Diário de um fescenino poderia muito bem ser lido como uma entrevista que Rubem Fonseca não concede a ninguém. Porque Rufus, o protagonista do livro, que faz questão, a todo instante, de afirmar que um ficcionista não tem geralmente um alter-ego, emite opiniões sobre literatura muito mais do que participa de uma ação policial e muito mais do que transa com mulheres. Isso faz de Diário… um romance de idéias. Sem contudo, fazer o leitor cair no sono com é usual no gênero.
A principal preocupação de Rufus, neste sentido, é criar uma barreira entre criador e obra. Esta, por sinal, é uma das justificativas para Rubem Fonseca não conceder entrevistas de forma alguma. Ele disse, há muito tempo, e só para os seus, que tudo o que tinha de dizer constava em seus livros (o mesmo argumento, ao que me consta, de Dalton Trevisan e J. D. Salinger). Não queria, pois, ver-se misturado com seus personagens. Não queria que o leitor, ao ler Rufus deitando-se com Clorinda, lesse Rubem Fonseca com uma Clorinda qualquer da capa de Caras. Diário…, neste sentido, é uma apologia da liberdade de se criar, seja em terceira ou primeira pessoa, sem se ver misturado com a criatura.
Só que Rubem Fonseca trata do assunto como um profissional e não como um escritor de fim de semana. Logo, ele põe no romance a tese e a antítese para que o leitor, inteligente que ele pressupõe, faça sua própria síntese. Tanto assim que Rufus, o homem que defende uma barreira eterna entre escritor e personagem, usa e abusa, na sua vida, de diálogos colocados nas bocas de suas criaturas, ao longo de seus cinco romances. Se vai justificar o amor que sente por uma mulher, o faz de acordo com a fala de um personagem seu. Se vai romper um relacionamento, idem. Se vai argumentar algo com o delegado, também. Assim, vê-se cercado pelas suas criaturas, que mostram ter, sim, algo do pai. Ainda assim, Rufus diz: “Nada tenho a ver com as coisas ditas nos meus livros”.
Por outro lado, Rufus teoriza sobre um tal de Síndrome de Zuckerman. Zuckerman é um personagem do escritor americano Philip Roth que, uma vez tendo escrito um livro, é acusado pelas pessoas mais próximas de crueldade ao retratá-las de maneira absolutamente real, isto é, com defeitos, em sua ficção. Todos se identificam no livro. Logo, os leitores que sofrem da Síndrome de Zuckerman seriam aqueles que vêem uma verossimilhança demasiada em tudo o que lêem. Não conseguem ter imaginação.

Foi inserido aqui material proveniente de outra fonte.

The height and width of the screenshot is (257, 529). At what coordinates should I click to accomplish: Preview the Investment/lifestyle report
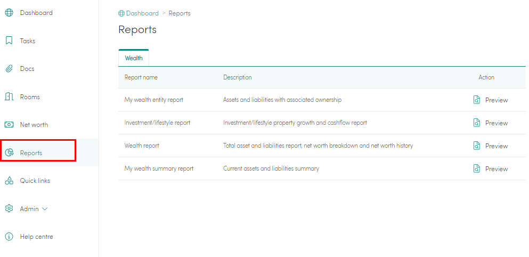pos(491,123)
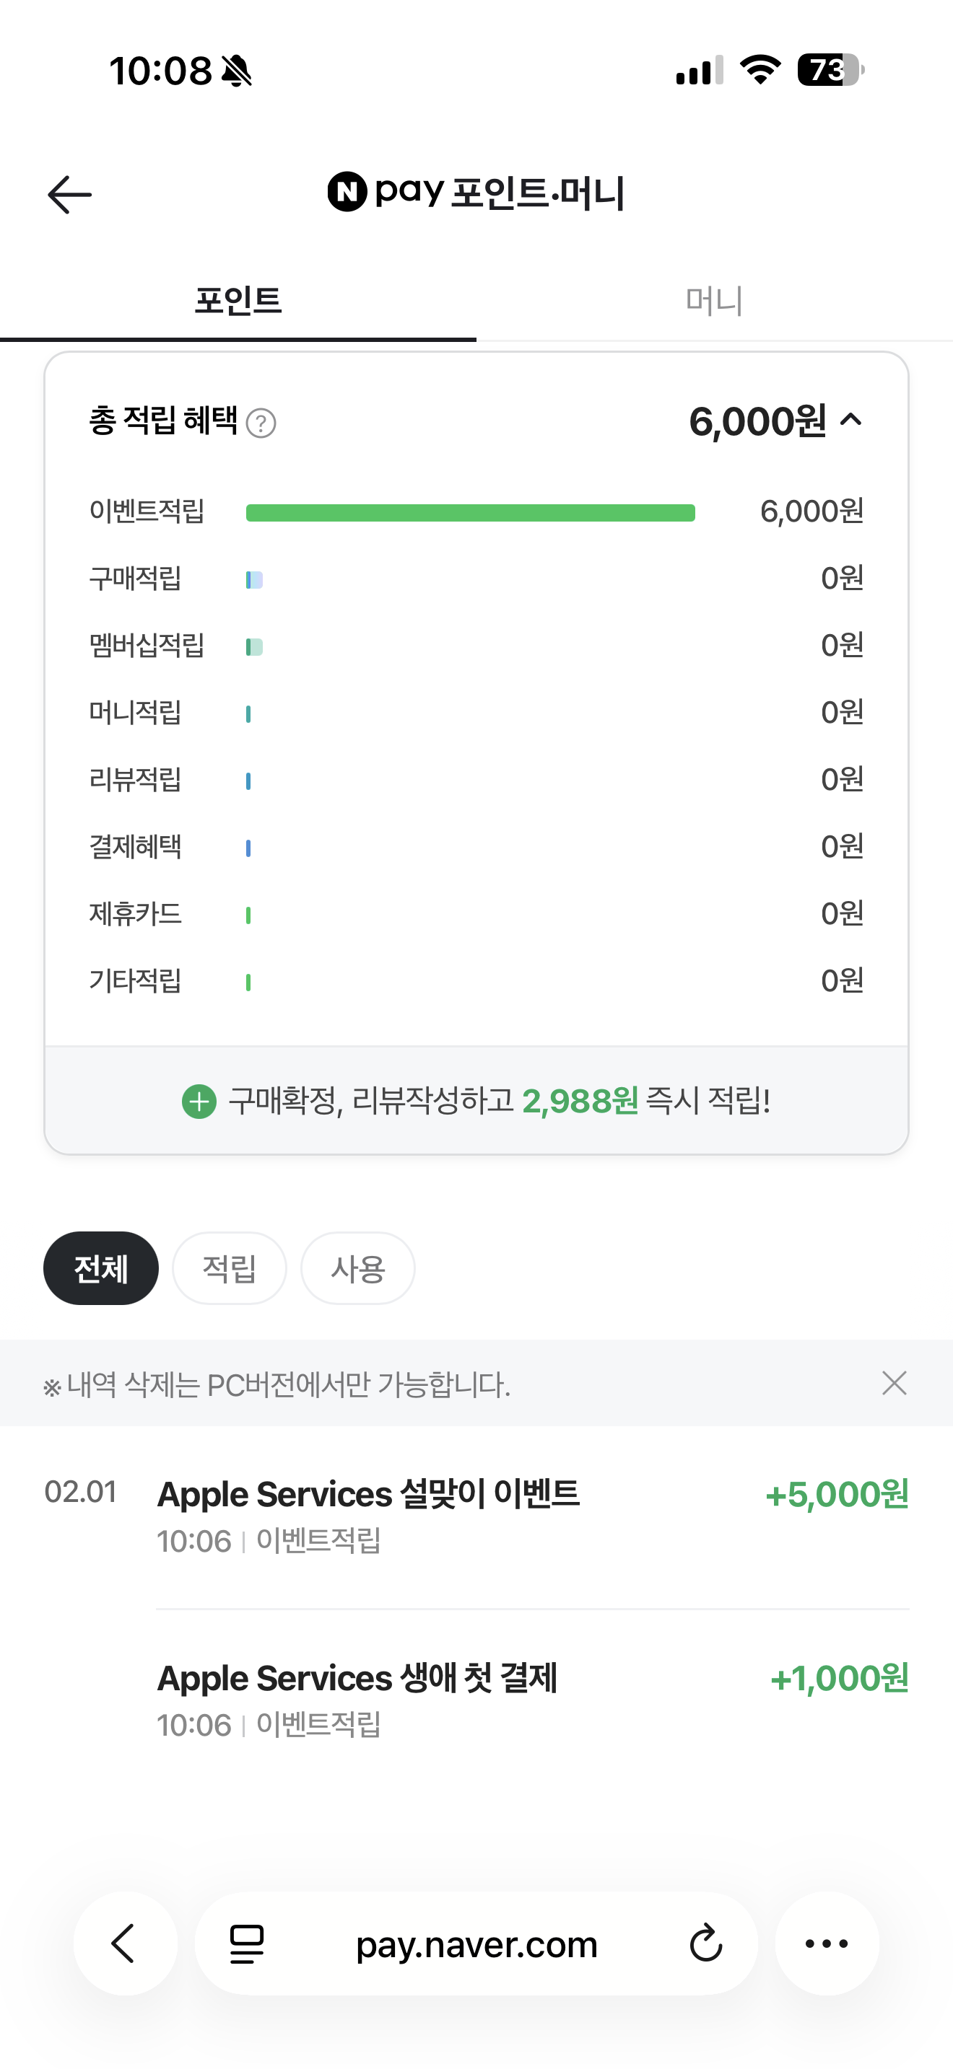Click the green 이벤트적립 progress bar
The height and width of the screenshot is (2069, 953).
pos(470,513)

O que leva o personagem de Rubem Fonseca, em determinado momento, a ser taxativo: “literatura é imaginação”, diz ele.
Por tudo isso, Diário… funciona pouco como livro erótico, como está sendo vendido pela editora. Ele até contém sexo e creio que funcionaria bem dentro daquela coleção Plenos Pecados, da editora Objetiva, que chamou erradamente João Ubaldo Ribeiro para escrever sobre a luxúria. Eis o livro sobre luxúria que tanto procuravam. De livro erótico, contudo, Diário… só tem uma que outra relação sexual. É antes de qualquer coisa um libelo em prol da dignidade do autor. Libelo sem ser panfletário, obviamente. Rubem Fonseca defende um criador isento de responsabilidades para com os leitores, a não ser a responsabilidade da beleza. Se o protagonista for um nazista, que seja: o escritor não o é (necessariamente). Se o protagonista for pedófilo, assassino, volúvel, mentiroso, impotente, bipolar, fundamentalista religioso, homossexual enrustido, enfim, nada disso é capaz, a priori, de dizer alguma coisa sobre o autor. Desde que, claro, o escritor em questão tenha a dignidade de se manter alheio à trama fantasiosa que cria. Só os maus escritores têm compromisso com a verdade.
Podem comprar Diário de um fescenino sem medo. Ele vale cada centavo dos R$ 33 pagos. Rubem Fonseca está em plena forma e mostra que o escritor brasileiro ainda sabe, sim, escrever com a pena do escárnio e principalmente com a da mentira, que, em última análise, é a matéria-prima de que é feita a boa literatura.